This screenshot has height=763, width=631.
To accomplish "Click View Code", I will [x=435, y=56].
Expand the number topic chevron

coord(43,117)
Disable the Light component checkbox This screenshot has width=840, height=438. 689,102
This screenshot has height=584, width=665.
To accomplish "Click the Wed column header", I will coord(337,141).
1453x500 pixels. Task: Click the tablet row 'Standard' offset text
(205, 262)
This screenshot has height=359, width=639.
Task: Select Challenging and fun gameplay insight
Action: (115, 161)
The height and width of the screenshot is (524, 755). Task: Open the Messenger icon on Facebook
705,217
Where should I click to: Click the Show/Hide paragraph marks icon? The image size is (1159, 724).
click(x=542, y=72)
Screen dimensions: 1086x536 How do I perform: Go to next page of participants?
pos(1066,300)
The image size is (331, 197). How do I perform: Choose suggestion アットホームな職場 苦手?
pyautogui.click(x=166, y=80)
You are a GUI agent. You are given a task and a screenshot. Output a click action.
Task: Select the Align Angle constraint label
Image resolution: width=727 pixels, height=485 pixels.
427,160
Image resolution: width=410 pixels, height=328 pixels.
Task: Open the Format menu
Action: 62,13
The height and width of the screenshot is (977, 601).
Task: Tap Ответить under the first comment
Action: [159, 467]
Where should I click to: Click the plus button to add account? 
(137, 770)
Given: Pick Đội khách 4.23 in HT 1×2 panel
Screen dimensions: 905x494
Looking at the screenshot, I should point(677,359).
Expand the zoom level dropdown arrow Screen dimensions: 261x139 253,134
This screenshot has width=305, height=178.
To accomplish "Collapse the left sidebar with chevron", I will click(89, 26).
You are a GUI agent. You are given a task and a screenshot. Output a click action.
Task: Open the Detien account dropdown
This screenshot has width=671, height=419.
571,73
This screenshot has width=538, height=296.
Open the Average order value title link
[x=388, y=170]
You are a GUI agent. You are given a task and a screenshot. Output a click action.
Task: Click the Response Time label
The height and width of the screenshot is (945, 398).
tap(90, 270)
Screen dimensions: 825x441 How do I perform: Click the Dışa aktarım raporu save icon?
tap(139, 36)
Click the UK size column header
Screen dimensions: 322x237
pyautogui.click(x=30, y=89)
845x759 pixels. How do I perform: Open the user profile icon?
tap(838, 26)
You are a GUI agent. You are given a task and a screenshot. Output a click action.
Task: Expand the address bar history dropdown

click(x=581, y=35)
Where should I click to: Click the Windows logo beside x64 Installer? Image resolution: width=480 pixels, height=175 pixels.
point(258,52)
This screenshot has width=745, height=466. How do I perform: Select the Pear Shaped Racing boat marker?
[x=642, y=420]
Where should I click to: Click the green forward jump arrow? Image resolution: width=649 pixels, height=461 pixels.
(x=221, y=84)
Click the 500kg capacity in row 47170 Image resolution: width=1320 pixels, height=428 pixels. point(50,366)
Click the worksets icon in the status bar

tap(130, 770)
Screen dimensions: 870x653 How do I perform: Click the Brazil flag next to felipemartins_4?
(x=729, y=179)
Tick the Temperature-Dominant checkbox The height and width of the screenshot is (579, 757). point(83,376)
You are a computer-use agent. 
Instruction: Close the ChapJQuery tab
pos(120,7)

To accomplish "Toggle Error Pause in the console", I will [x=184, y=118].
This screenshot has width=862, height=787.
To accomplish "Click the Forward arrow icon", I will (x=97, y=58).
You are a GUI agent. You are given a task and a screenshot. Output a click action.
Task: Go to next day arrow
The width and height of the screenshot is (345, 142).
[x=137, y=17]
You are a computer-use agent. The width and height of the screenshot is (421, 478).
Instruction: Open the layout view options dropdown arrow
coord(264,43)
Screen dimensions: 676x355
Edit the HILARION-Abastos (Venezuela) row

----

What is expected ▸ Your answer should be the listing itself, repeated exactly.

Final answer ▸
This screenshot has height=763, width=631.
To accomplish "Click View Code", I will [x=435, y=56].
Expand the number topic chevron

coord(43,117)
Disable the Light component checkbox This screenshot has width=840, height=438. 689,102
This screenshot has height=584, width=665.
To accomplish "Click the Wed column header", I will coord(337,141).
1453x500 pixels. Task: Click the tablet row 'Standard' offset text
(205, 262)
This screenshot has height=359, width=639.
Task: Select Challenging and fun gameplay insight
Action: (115, 161)
The height and width of the screenshot is (524, 755). Task: Open the Messenger icon on Facebook
705,217
Where should I click to: Click the Show/Hide paragraph marks icon? The image size is (1159, 724).
click(x=542, y=72)
Screen dimensions: 1086x536 How do I perform: Go to next page of participants?
pos(1066,300)
The image size is (331, 197). How do I perform: Choose suggestion アットホームな職場 苦手?
pyautogui.click(x=166, y=80)
You are a GUI agent. You are given a task and a screenshot. Output a click action.
Task: Select the Align Angle constraint label
Image resolution: width=727 pixels, height=485 pixels.
427,160
Image resolution: width=410 pixels, height=328 pixels.
Task: Open the Format menu
Action: 62,13
The height and width of the screenshot is (977, 601).
Task: Tap Ответить under the first comment
Action: [159, 467]
Where should I click to: Click the plus button to add account? 
(137, 770)
Given: Pick Đội khách 4.23 in HT 1×2 panel
Screen dimensions: 905x494
Looking at the screenshot, I should point(677,359).
Expand the zoom level dropdown arrow Screen dimensions: 261x139 253,134
This screenshot has width=305, height=178.
To accomplish "Collapse the left sidebar with chevron", I will click(89, 26).
You are a GUI agent. You are given a task and a screenshot. Output a click action.
Task: Open the Detien account dropdown
This screenshot has width=671, height=419.
571,73
This screenshot has width=538, height=296.
Open the Average order value title link
[x=388, y=170]
You are a GUI agent. You are given a task and a screenshot. Output a click action.
Task: Click the Response Time label
The height and width of the screenshot is (945, 398).
tap(90, 270)
Screen dimensions: 825x441 How do I perform: Click the Dışa aktarım raporu save icon?
tap(139, 36)
Click the UK size column header
Screen dimensions: 322x237
pyautogui.click(x=30, y=89)
845x759 pixels. How do I perform: Open the user profile icon?
tap(838, 26)
You are a GUI agent. You are given a task and a screenshot. Output a click action.
Task: Expand the address bar history dropdown

click(x=581, y=35)
Where should I click to: Click the Windows logo beside x64 Installer? Image resolution: width=480 pixels, height=175 pixels.
point(258,52)
This screenshot has width=745, height=466. How do I perform: Select the Pear Shaped Racing boat marker?
[x=642, y=420]
Where should I click to: Click the green forward jump arrow? Image resolution: width=649 pixels, height=461 pixels.
(x=221, y=84)
Click the 500kg capacity in row 47170 Image resolution: width=1320 pixels, height=428 pixels. point(50,366)
Click the worksets icon in the status bar

tap(130, 770)
Screen dimensions: 870x653 How do I perform: Click the Brazil flag next to felipemartins_4?
(x=729, y=179)
Tick the Temperature-Dominant checkbox The height and width of the screenshot is (579, 757). point(83,376)
You are a computer-use agent. 
Instruction: Close the ChapJQuery tab
pos(120,7)

To accomplish "Toggle Error Pause in the console", I will [x=184, y=118].
This screenshot has width=862, height=787.
To accomplish "Click the Forward arrow icon", I will (x=97, y=58).
You are a GUI agent. You are given a task and a screenshot. Output a click action.
Task: Go to next day arrow
The width and height of the screenshot is (345, 142).
[x=137, y=17]
You are a computer-use agent. The width and height of the screenshot is (421, 478).
Instruction: Open the layout view options dropdown arrow
coord(264,43)
Screen dimensions: 676x355
Edit the HILARION-Abastos (Venezuela) row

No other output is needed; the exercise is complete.